呆然とするグループに声をかけたのは…沢松だった。

「…沢松くん。」

「沢松!?こいつが?!」

「え?ええ…何、天国になんかあったんすか?」
異常な反応に、沢松は相棒になにかあったのか、と驚く。


「いや、猿野くんはいたって元気だけど…「Agahsura」を作ってたって…。」

その一言に、沢松は表情を変える。


「…バレたんすか。」


「…!じゃあ、ホントに…。」

「…ったく…合宿中にしあげ頼んだオレもバカでしたけどね…。
 黙っててくださいよ。頼みますから。」

「それ相応の口止め料は払うからさ。」

「わ!」
「猿野?!」
「猿野くん!!」

ぬ、と沢松の背後から天国が現れる。


「あまくに〜〜お前もドジ踏むんじゃねえって言っただろ?」
「へーへー、オレも悪かったよ。でも仕事はすませたぜ?」
自分の背に甘えるように圧し掛かってきた天国に、沢松は愚痴をもらす。

…愚痴というよりものろけに聞こえるのは…気のせいじゃないだろう。


その状態を見ていた3人は、驚きに流されていた怒りを思い出す。


「「「……。」」」


「さ、そろそろ練習だろ。そちらさんと行ってこいよ。」
「もーちょっと労われよな…。」


空気が甘味を帯びだした。


「じゃ、コレで。」

「ん。」


ちゅ。


(((あ〜〜〜〜〜〜!!!!)))


地雷が踏まれた。


##########

「と、いうわけで…。」
「…全員失恋決定かよ…。」
「……殊勝だな…お前らにしては。」
「…諦めるなんて思ってないけど?」
「拙者も同感だな。」


「……いくらでも隙を見つけてやる…。」


新たな決意をする多数であった。



余談ではあるがしばらくして「Agahsura」が発売されたあと、
埼玉県選抜メンバーのいる各校の野球部に匿名で多額の寄付が寄せられたそうだ。

後日「Agahsura」のプログラマーは日本の高校野球好きという噂が広がったそうである。
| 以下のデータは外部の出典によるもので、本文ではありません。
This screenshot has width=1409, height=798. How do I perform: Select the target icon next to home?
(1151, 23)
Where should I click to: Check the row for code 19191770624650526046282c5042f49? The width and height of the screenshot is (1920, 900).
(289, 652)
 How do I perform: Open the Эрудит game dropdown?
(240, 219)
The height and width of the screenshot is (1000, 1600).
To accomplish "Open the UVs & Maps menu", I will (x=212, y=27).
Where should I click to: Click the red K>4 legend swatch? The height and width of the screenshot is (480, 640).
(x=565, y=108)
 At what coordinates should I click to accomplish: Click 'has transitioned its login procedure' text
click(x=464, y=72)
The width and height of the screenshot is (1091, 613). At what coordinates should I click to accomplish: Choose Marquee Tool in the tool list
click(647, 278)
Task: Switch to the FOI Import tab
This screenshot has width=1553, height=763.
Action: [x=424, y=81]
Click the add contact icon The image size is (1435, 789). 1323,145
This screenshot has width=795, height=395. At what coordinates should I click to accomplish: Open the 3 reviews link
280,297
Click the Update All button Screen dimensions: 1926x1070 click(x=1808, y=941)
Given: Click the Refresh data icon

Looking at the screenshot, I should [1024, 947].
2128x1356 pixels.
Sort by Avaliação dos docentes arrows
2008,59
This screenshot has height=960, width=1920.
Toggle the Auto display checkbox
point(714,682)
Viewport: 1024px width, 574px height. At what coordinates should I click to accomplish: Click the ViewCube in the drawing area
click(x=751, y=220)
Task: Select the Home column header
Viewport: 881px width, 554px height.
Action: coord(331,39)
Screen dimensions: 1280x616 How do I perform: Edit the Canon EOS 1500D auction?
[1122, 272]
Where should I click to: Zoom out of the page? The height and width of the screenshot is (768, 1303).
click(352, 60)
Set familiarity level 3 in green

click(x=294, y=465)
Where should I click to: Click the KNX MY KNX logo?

                                                  end


めでたくなしまとまりなしな文章でした…!
そしてどれだけお待たせしたことでしょうか…!凛さま、大変申し訳ございませんでした!!

しかも今回合宿中のハナシなのにほぼ原作のストーリー丸投げにしてしまいました…。
人も少なく、申し訳ありませんでした!!

余談ですが「Agahsura」はインド神話の悪魔から名をもらいました。
大蛇に化け、口をあけて英雄が入ってくるのを待ちかまえたらしいです。


凛様、素敵なリクエスト本当にありがとうございました!!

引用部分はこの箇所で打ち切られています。